Where: The New French Bar

When: Tuesday, March 2

Between drinks, Thomas Browne informs me that this whole thing started because he’s a bad artist.

Really bad.

To hear Browne tell it, his works are somewhere beyond the mere aesthetically horrible, nudging into the realm of the visually abysmal.

As a truly bad artist, you have a hard time finding a place to display your work, Browne reveals; no local gallery wants to book your shows (which, he adds, takes a lot of the fun out of being an artist, bad or otherwise).

With this in mind, Browne and his friends — whom he insists are substantially less-bad artists than himself — got together to promote their work themselves.

At first it was nothing much, he elaborates, just a few shows for kicks. Browne and his buddies made giant works out of discarded plywood boards and globs of kitchen waste (from their day jobs as cooks and dishwashers), wrapping the behemoth conglomerations in plastic to keep them from stinking up the makeshift galleries where they were being displayed.

Through little more than word-of-mouth, people came to see these art openings, and the artists themselves usually had a good time.

And then, as more of these “bad art” events took place, a couple of strange things began to occur. For one, people started buying some of the art. For another, more artists — this time ones that weren’t bad at all — began to want to show their work at these functions.

Thus began the concept of the Not So Art Show.

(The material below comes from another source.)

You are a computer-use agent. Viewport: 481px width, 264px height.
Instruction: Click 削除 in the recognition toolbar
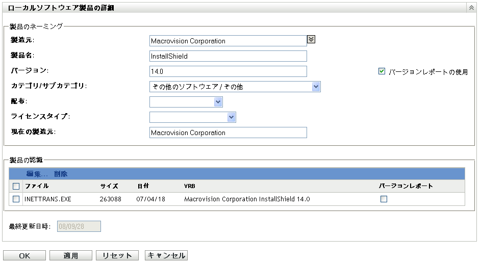click(61, 174)
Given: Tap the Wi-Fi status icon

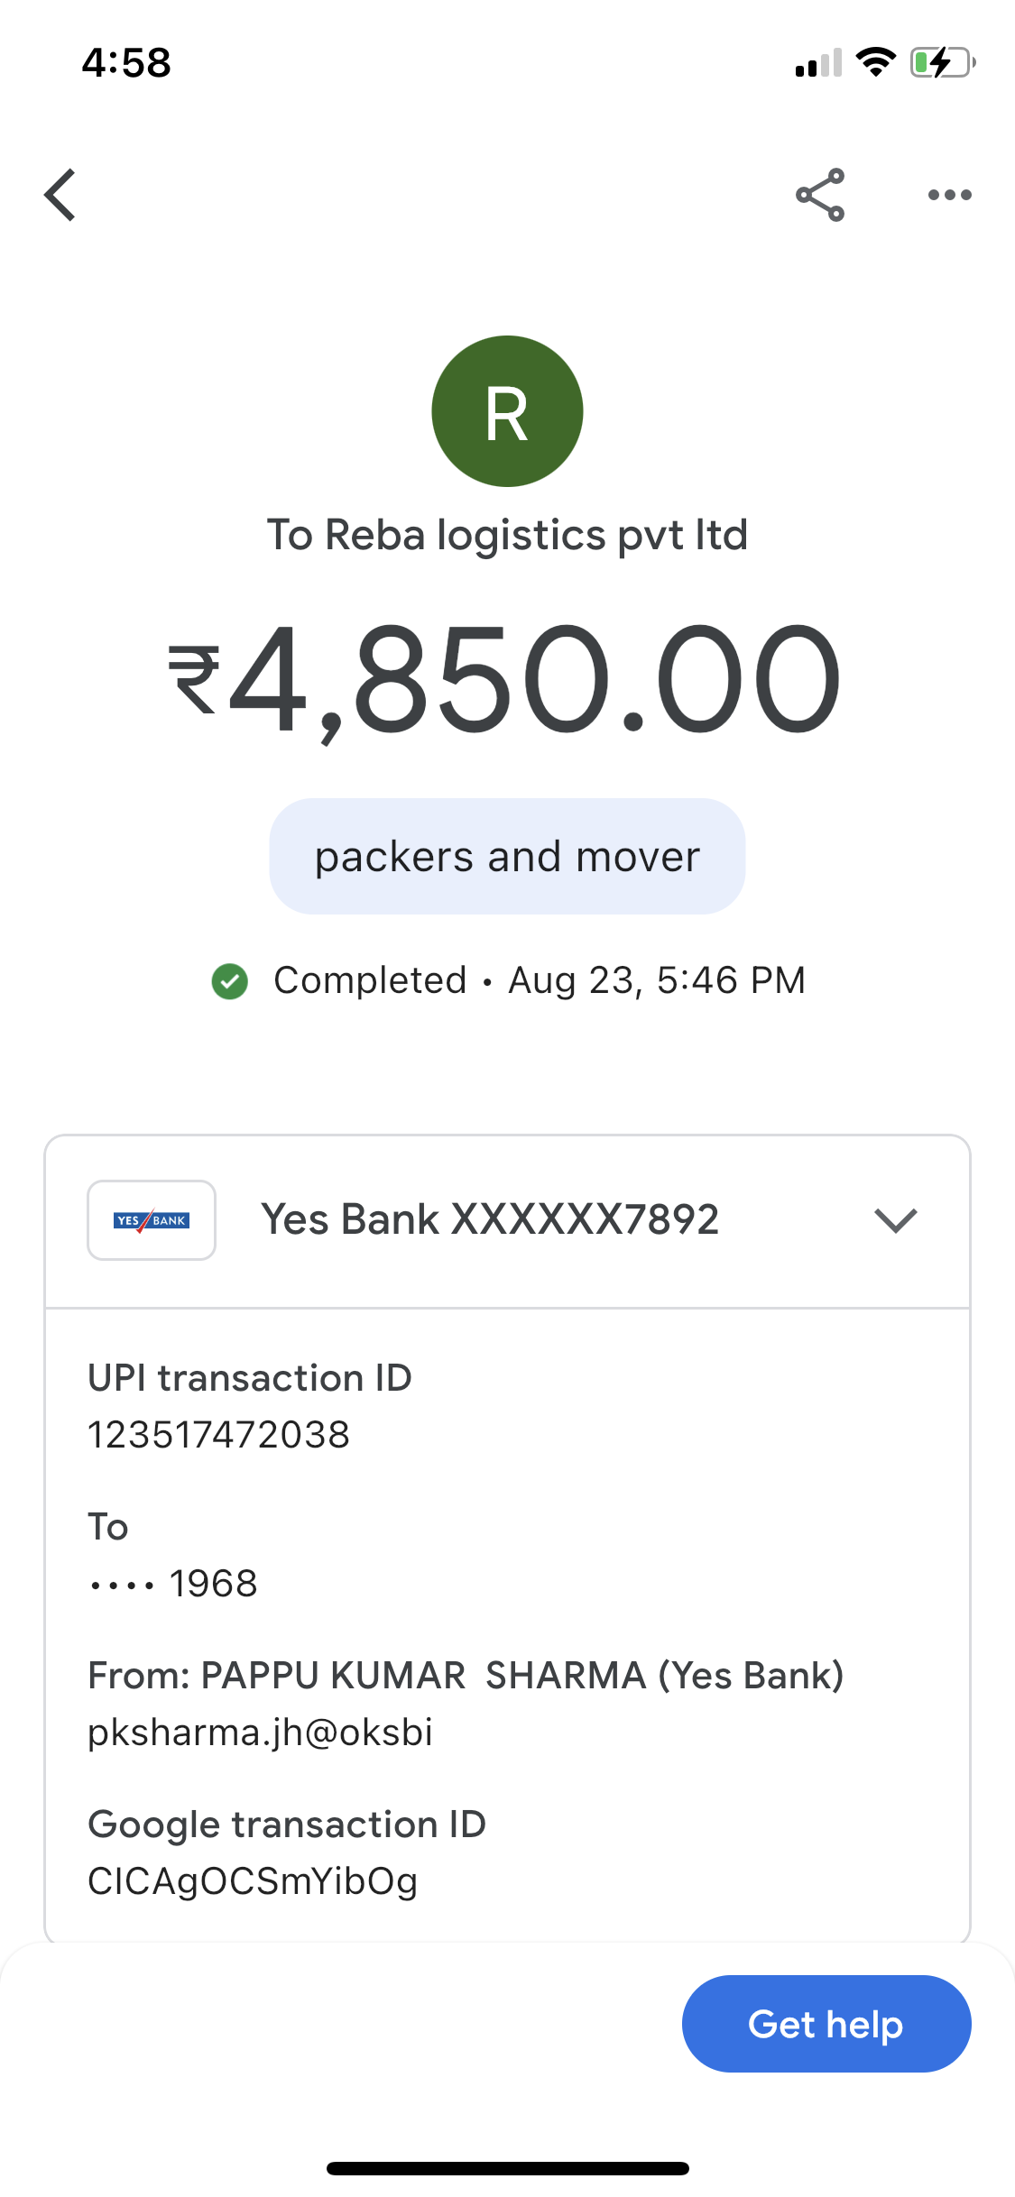Looking at the screenshot, I should 875,62.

Wandering around the latest one (staged Tuesday, March 2), I find it hard not to be impressed by what Browne’s bad-art hobby has become. With more than a dozen artists showing their work on the walls of The New French Bar — where plenty of patrons wander about to the live soundtrack of DJ Sterling Norins — this is by far one of the most entertaining art openings I’ve been to.

On display is an eclectic collection ranging from the wonderfully bold shapes of Sean Quigley‘s richly layered collage and print pieces to the ghostly, subtle, digital-graphics-on-canvas prints of Aaron Vidaurri. The urban stencils of local graffiti tagger Ishmael rest near painted luggage, tortured plastic dolls and graphite portraits.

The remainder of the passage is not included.